In [1]:
#import the necessary libraries
import pandas as pd
import numpy as np
from sklearn.feature_extraction.text import TfidfVectorizer
from sklearn.preprocessing import LabelEncoder
from sklearn.linear_model import LinearRegression
from sklearn.metrics import mean_squared_error
from scipy.sparse import hstack
import os

# Load datasets
train_path = "https://raw.githubusercontent.com/psabhay2003/Beauty-Products-Review-Rating/refs/heads/main/Train.csv"
test_path = "https://raw.githubusercontent.com/psabhay2003/Beauty-Products-Review-Rating/refs/heads/main/Test.csv"
train_df = pd.read_csv(train_path)
test_df = pd.read_csv(test_path)

# Handle missing values
train_df.fillna("", inplace=True)
test_df.fillna("", inplace=True)

# Ensure 'rating' is numeric
train_df["rating"] = pd.to_numeric(train_df["rating"], errors="coerce")
train_df.dropna(subset=["rating"], inplace=True)  # Remove rows with NaN ratings
y_train = train_df["rating"].astype(int)  # Ensure it's an integer

# Encode categorical features using Label Encoding
categorical_cols = ["asin", "parent_asin", "verified_purchase"]
for col in categorical_cols:
    le = LabelEncoder()
    train_df[col] = le.fit_transform(train_df[col])
    test_df[col] = test_df[col].map(lambda s: le.transform([s])[0] if s in le.classes_ else -1)  # Handle unseen labels


# Text feature extraction using TF-IDF (Reduce Features to Save Memory)
tfidf = TfidfVectorizer(max_features=500, ngram_range=(1,1))  # Reduce to 500 features
X_train_text = tfidf.fit_transform(train_df["title"] + " " + train_df["text"])
X_test_text = tfidf.transform(test_df["title"] + " " + test_df["text"])

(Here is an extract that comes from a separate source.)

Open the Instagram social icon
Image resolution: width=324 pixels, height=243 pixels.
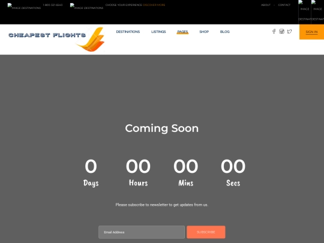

# Combine text features with categorical features (Keep Sparse Matrices)
X_train = hstack((X_train_text, train_df[categorical_cols].values))
X_test = hstack((X_test_text, test_df[categorical_cols].values))

# Train Linear Regression Model
lr_model = LinearRegression()
lr_model.fit(X_train, y_train)

# Predict ratings for the test dataset
test_predictions = lr_model.predict(X_test)

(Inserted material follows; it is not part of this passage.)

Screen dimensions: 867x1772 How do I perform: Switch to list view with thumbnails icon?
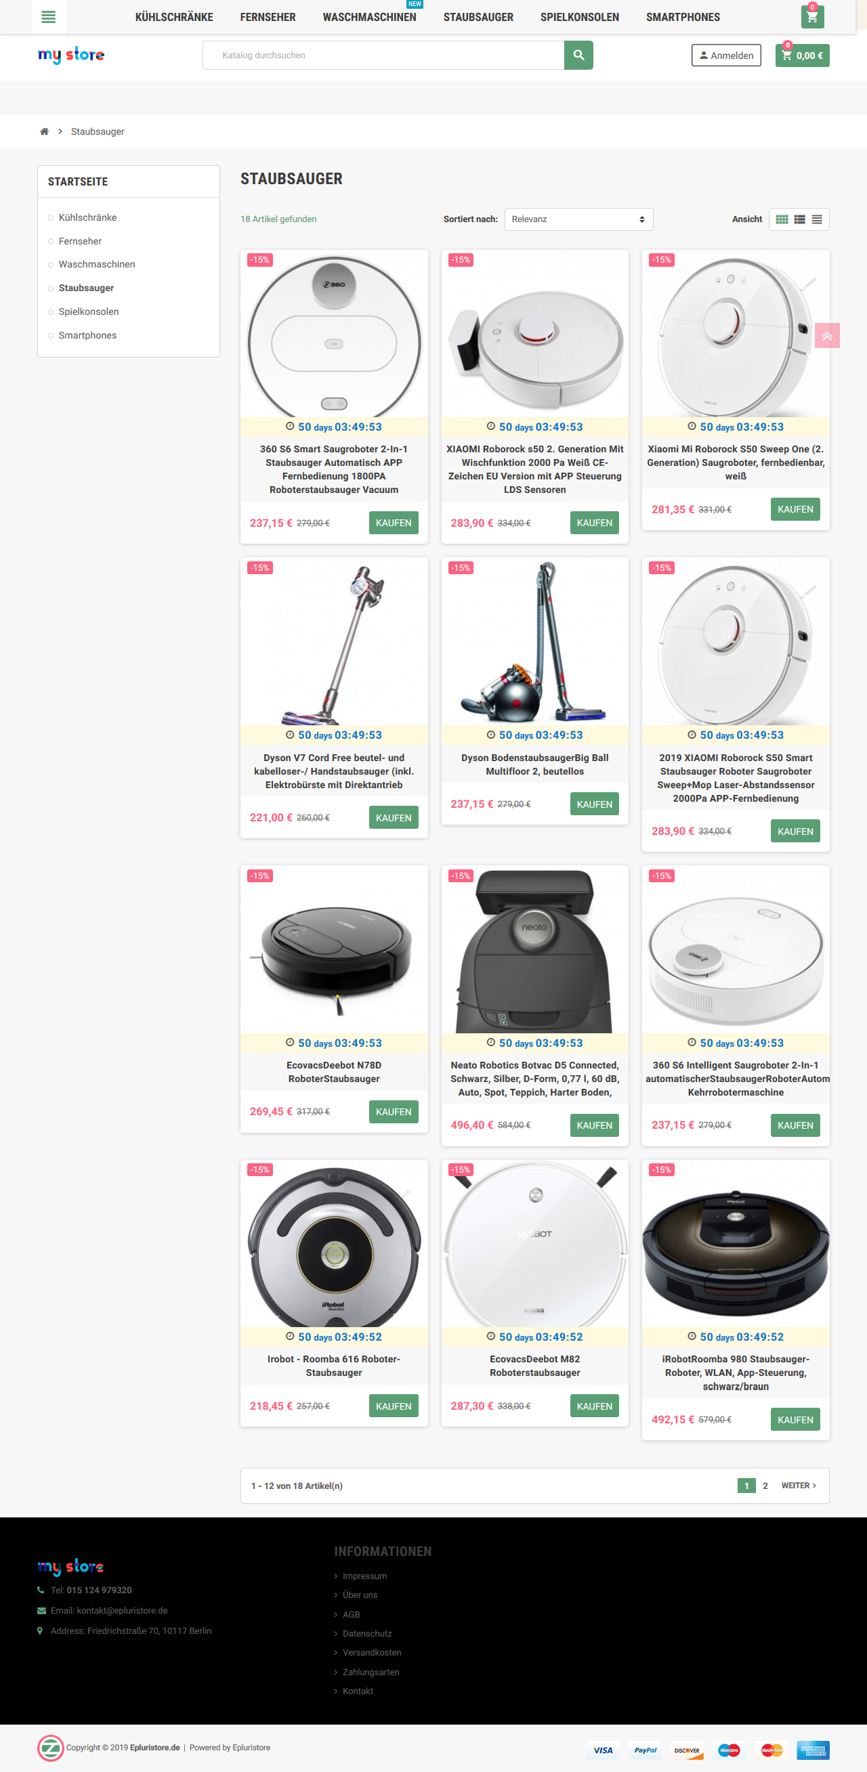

# Round predictions to nearest valid rating (1-5)
test_predictions = np.round(test_predictions).clip(1, 5)

# Create the directory if it doesn't exist
os.makedirs("/mnt/data", exist_ok=True)

# Create submission file
submission = pd.DataFrame({"Id": range(len(test_predictions)), "Predicted_Rating": test_predictions})
submission.to_csv("/mnt/data/submission.csv", index=False)

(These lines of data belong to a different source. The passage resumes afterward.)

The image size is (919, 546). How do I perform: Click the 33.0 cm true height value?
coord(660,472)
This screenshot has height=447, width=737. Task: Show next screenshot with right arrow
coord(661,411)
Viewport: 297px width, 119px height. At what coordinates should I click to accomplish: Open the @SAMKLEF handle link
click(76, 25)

print("Submission file created successfully!")

  test_df.fillna("", inplace=True)


Submission file created successfully!


In [3]:
from google.colab import files
files.download("/mnt/data/submission.csv")


<IPython.core.display.Javascript object>

<IPython.core.display.Javascript object>

In [2]:
from sklearn.model_selection import KFold, cross_val_score

# Create a KFold object with 5 splits
cv = KFold(n_splits=5, shuffle=True, random_state=42)

# Compute negative MSE scores (we'll convert them to RMSE)
neg_mse_scores = cross_val_score(lr_model, X_train, y_train, scoring="neg_mean_squared_error", cv=cv)
rmse_scores = np.sqrt(-neg_mse_scores)

print("Cross-Validation RMSE Scores:", rmse_scores)
print("Mean RMSE: {:.4f}".format(rmse_scores.mean()))
print("Standard Deviation of RMSE: {:.4f}".format(rmse_scores.std()))


Cross-Validation RMSE Scores: [0.9530652  0.96254172 0.97441877 0.98056392 0.95354783]
Mean RMSE: 0.9648
Standard Deviation of RMSE: 0.0110